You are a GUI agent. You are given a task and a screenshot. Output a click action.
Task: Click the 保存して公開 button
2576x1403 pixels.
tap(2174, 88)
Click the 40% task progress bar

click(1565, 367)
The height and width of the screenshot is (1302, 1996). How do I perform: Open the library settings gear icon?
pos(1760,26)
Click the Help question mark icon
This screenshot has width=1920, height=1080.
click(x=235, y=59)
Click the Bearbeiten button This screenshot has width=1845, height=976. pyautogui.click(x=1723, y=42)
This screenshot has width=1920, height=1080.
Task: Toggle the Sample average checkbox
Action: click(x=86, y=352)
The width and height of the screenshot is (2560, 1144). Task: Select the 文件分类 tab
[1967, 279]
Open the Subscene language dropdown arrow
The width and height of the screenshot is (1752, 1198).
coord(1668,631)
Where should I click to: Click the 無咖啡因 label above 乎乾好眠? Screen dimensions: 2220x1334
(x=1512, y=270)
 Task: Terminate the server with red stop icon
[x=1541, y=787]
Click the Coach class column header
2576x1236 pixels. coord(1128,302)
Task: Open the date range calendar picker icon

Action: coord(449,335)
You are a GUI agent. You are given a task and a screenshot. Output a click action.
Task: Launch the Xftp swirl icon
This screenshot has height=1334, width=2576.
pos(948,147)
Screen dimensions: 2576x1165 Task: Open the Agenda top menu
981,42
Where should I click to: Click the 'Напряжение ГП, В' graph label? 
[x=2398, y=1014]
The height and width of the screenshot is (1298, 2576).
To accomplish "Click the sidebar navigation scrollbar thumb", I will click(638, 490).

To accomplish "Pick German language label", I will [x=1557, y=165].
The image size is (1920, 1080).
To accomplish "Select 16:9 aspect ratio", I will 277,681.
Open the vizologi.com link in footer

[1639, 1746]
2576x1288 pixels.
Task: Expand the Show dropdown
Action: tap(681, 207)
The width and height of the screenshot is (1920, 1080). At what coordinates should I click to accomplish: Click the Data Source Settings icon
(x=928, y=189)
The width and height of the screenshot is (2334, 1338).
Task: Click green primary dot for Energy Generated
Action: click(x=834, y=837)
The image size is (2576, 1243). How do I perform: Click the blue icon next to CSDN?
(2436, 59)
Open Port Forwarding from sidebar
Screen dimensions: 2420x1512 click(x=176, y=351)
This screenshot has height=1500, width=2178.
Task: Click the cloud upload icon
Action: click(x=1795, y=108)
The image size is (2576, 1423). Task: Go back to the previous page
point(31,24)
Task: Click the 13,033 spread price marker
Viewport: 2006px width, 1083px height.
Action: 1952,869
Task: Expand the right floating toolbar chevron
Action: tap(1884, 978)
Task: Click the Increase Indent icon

○ ○ ○ ○ ○

Each line from the one holding "Viewport: 2006px width, 1083px height." through the last line of the data is to be transcribed exactly, with nothing else added.

:: Answer for the task ::
Viewport: 2006px width, 1083px height.
Action: 1952,869
Task: Expand the right floating toolbar chevron
Action: tap(1884, 978)
Task: Click the Increase Indent icon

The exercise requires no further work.